Crosby Doesn't Need A Winger
It wasn’t long ago that hockey pundits wondered if Pittsburgh Penguins center Sidney Crosby had the ability to make those around him better.
Sure, he was a dynamite player on his own, making unbelievable plays and performing magic tricks that would shame David Copperfield.
But if a center can’t make his wingers better, is he really worthy of being called the best in the game?
The answer is “no,” and Crosby knew this.
So, just as he worked on his defensive game, his shot, and his faceoff skills, Crosby began working on using his linemates for more than just the occasional tap-in or re-direct.
The result was a unique chemistry with two undrafted players: a former healthy scratch third liner and a gritty second liner whose forte was creating space, not creating offense.
The line of Crosby, Pascal Dupuis, and Chris Kunitz seemed unlikely to succeed early in the 2010-11 season, but quickly shut up its detractors.
Prior to suffering his well-documented concussion/neck injury on January 1 of that season, Crosby already had amassed 66 points through 41 games (1.61 points per game), good enough to allow him to finish 32nd in league points, despite not playing another game.
He was at that point, playing the best hockey of his career with two “outcast” wingers on his line.
Fast forward to the lockout-shortened 2012-13 season, where we sit 28 games in. Crosby has 47 points through 28 games (1.68 points per game) and is playing the best hockey we’ve seen from any player in years — quite possibly since Mario Lemieux was the star in Pittsburgh.
But what’s even more amazing than Crosby’s performance is the chemistry he’s developed with his “oddball” linemates.
Kunitz, whose career best year in points came last year when he tallied 61, has 39 points in 28 games and is second in the league in scoring (behind his star center, of course). He’s on pace to surpass his career high in points, despite playing in a lockout shortened season.

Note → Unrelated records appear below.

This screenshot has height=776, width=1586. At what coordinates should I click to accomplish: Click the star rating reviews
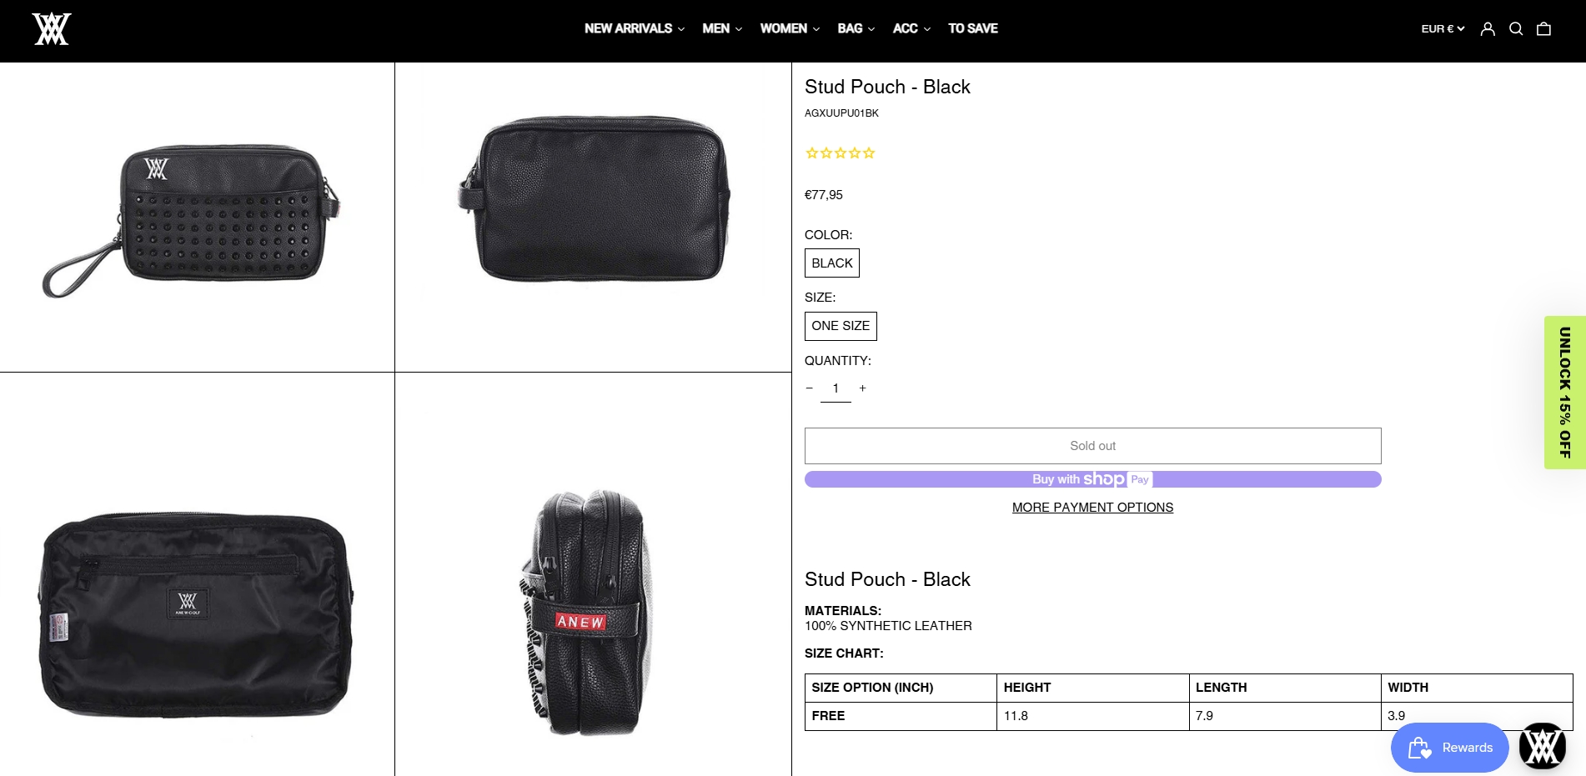click(840, 153)

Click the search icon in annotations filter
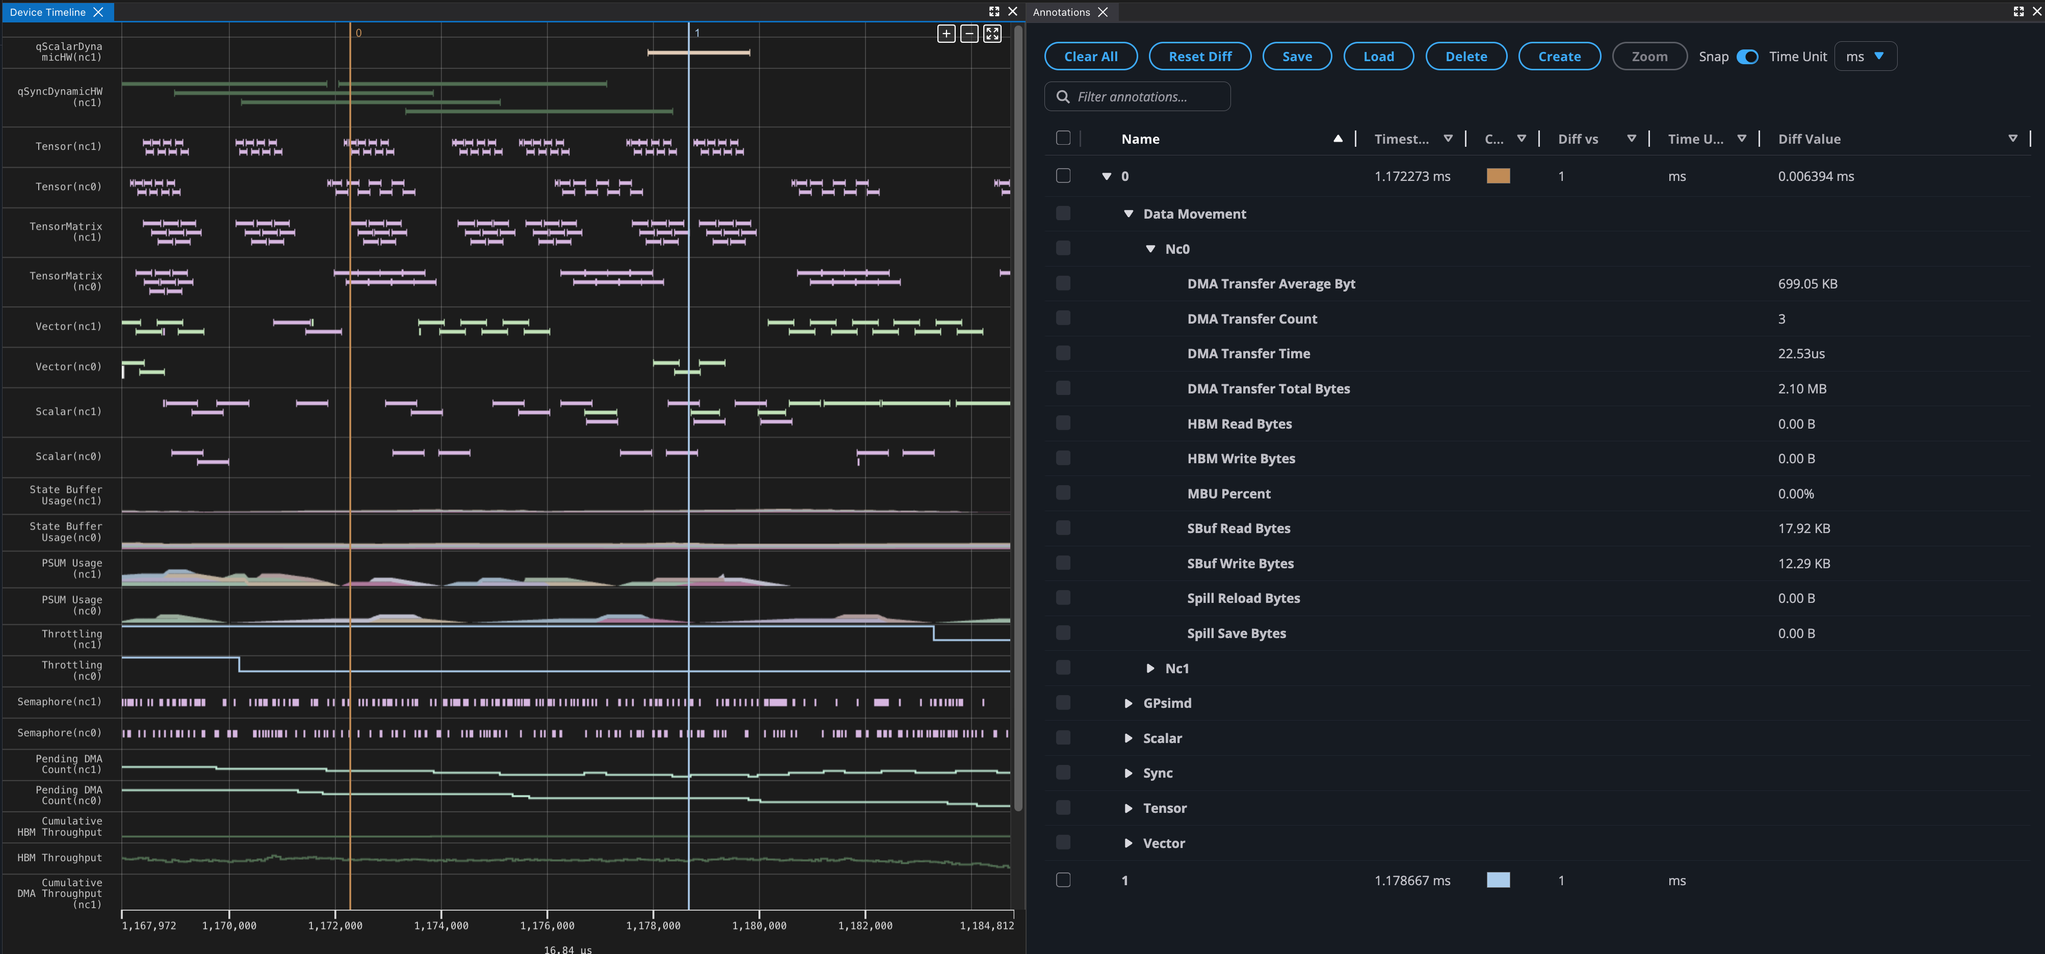1063,97
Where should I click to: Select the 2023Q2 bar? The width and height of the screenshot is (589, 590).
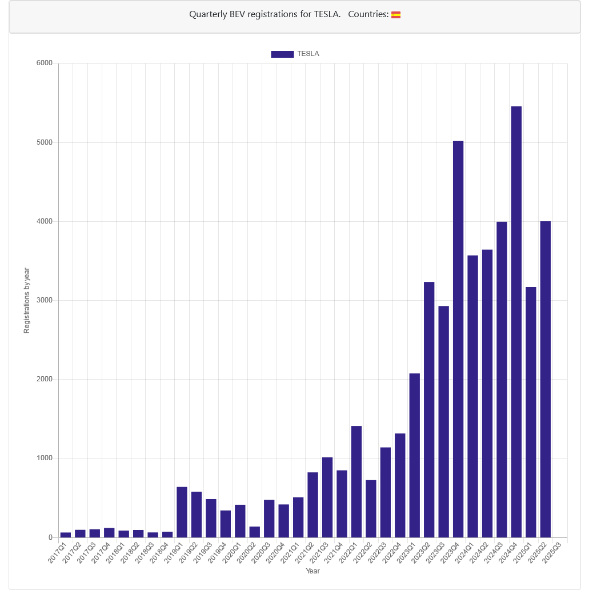pos(429,409)
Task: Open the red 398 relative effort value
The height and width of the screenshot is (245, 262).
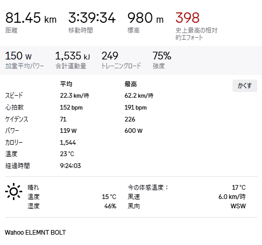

Dupuis also had a career year last year, tallying 25 goals and 34 assists for 59 points, and while his 19 points to date aren’t putting him on pace to surpass last year’s total, his current pace of .4 goals per game (the highest of his career) should put him at roughly 23 to finish the season. One big game and he easily could surpass last year’s 25, despite a shortened season.
Two things have become obvious with the Crosby, Kunitz, Dupuis line:
1. Crosby has learned how to elevate the games of those around him. While Kunitz and Dupuis had career years last year, largely without Crosby, they have ramped up their offensive production even more with a healthy Crosby as their center. In the past, that might not have been the case, as we saw a rotating door of wingers who couldn’t cut it with the world’s best player.
2. The ever-popular “find a winger for Sid” request no longer is valid. Crosby has found his wingers. While they might not be the “sexy” candidates to flank is wings, Kunitz and Dupuis have developed a chemistry with Crosby that supersedes talent. It’s the classic example of the sum being greater than the parts.